**What the task asks**
Your copy should begin at the line containing "Task: Check the box for 日出10.mov" and end at the last line of the records below, matching each line exactly and leaving out pictures.

Saved entries:
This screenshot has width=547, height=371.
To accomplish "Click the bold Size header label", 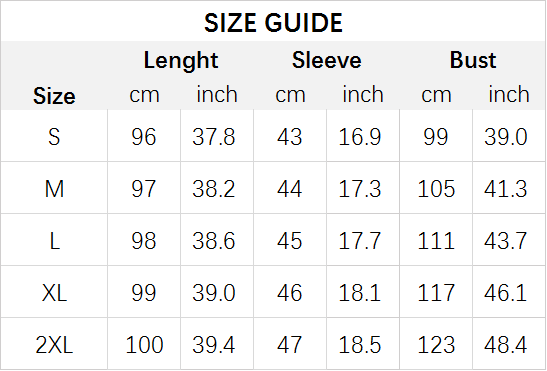I will click(54, 96).
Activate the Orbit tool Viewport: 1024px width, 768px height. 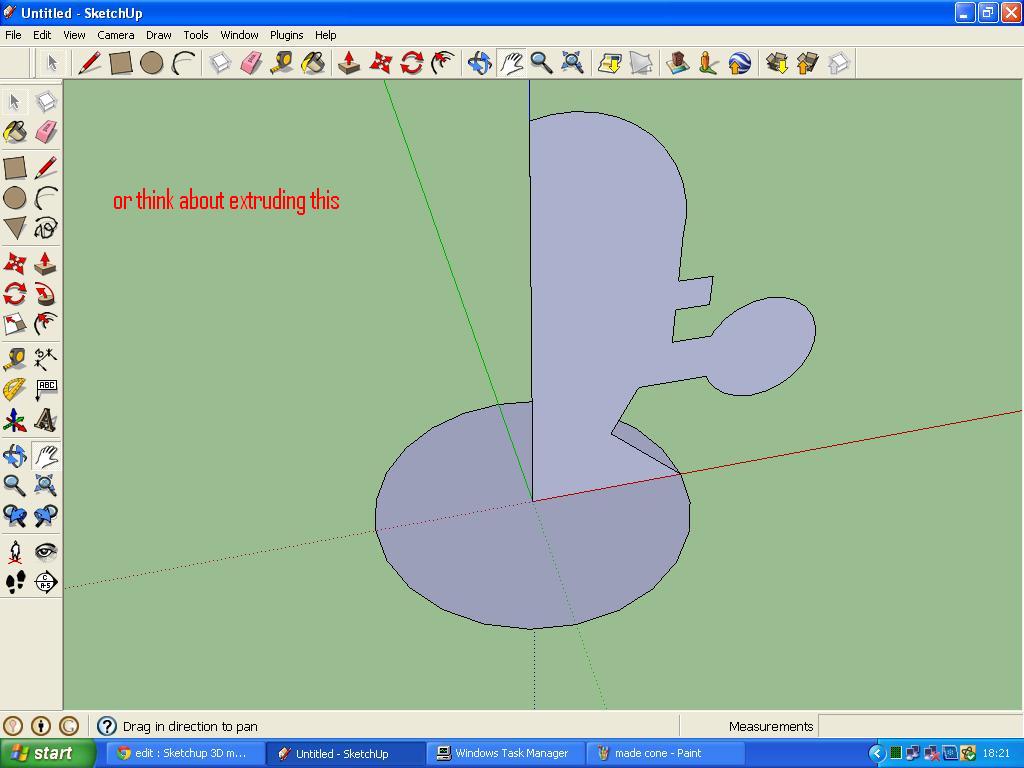[x=15, y=455]
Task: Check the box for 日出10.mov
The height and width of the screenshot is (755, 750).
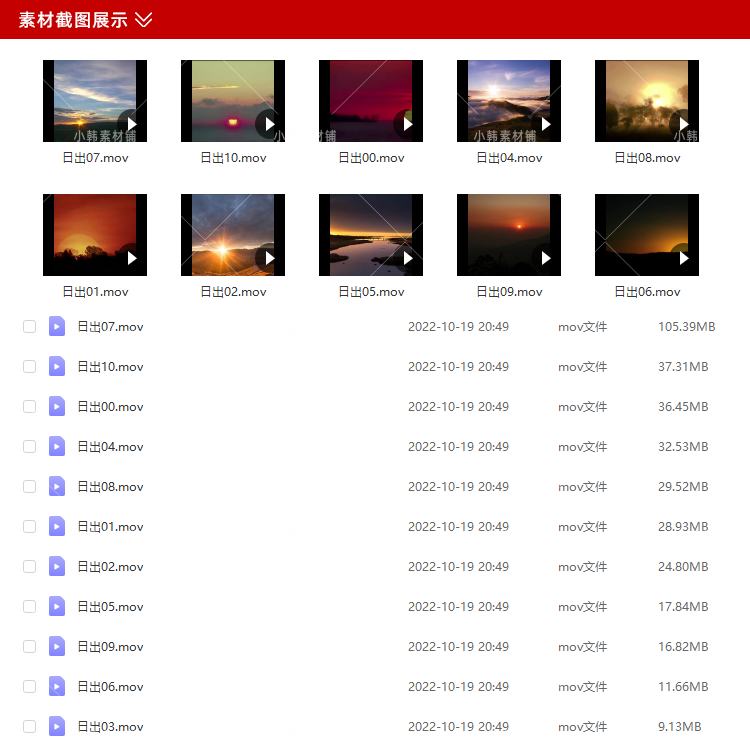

**Exercise response**
Task: Check the box for 日出10.mov
The height and width of the screenshot is (755, 750).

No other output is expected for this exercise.